● EXERCISE BRIEF
With every picture left out, restate the listing below exactly as written.

=-=-=-=-=

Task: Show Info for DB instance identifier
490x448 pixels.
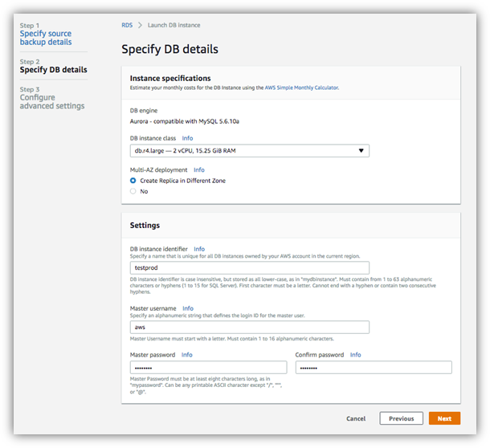Action: click(199, 249)
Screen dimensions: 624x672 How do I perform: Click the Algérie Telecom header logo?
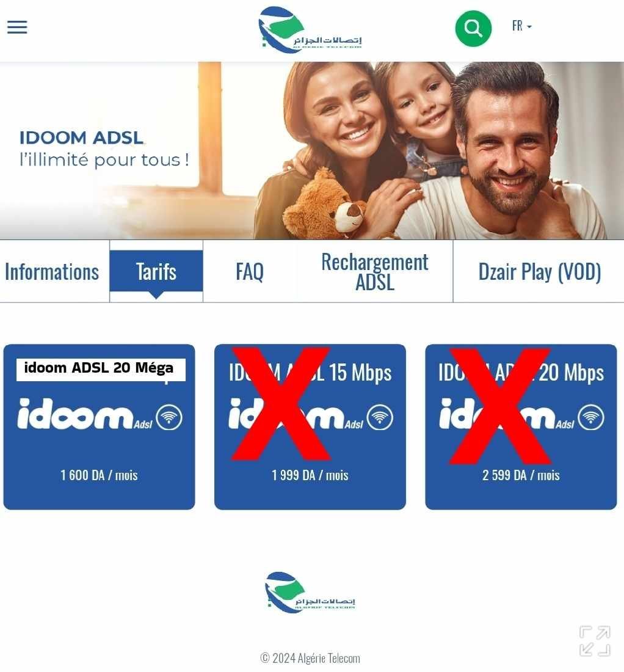310,30
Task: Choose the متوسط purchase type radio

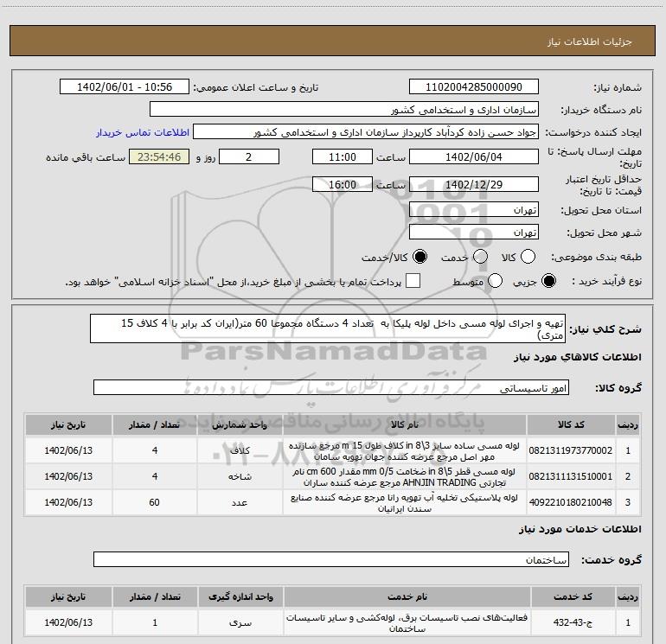Action: coord(496,282)
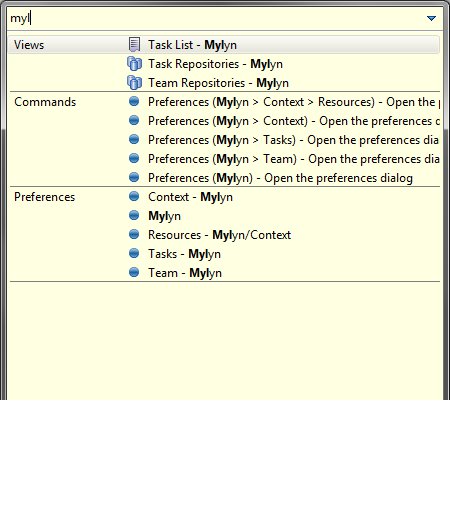The image size is (450, 508).
Task: Open Team - Mylyn preference page
Action: [185, 273]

=-=-=-=-=

● ANSWER BELOW
Task: Show Info for DB instance identifier
490x448 pixels.
Action: click(199, 249)
Screen dimensions: 624x672 How do I perform: Click the Algérie Telecom header logo?
310,30
Task: Choose the متوسط purchase type radio

Action: coord(496,282)
The image size is (450, 508).
Task: Open Team - Mylyn preference page
Action: [185, 273]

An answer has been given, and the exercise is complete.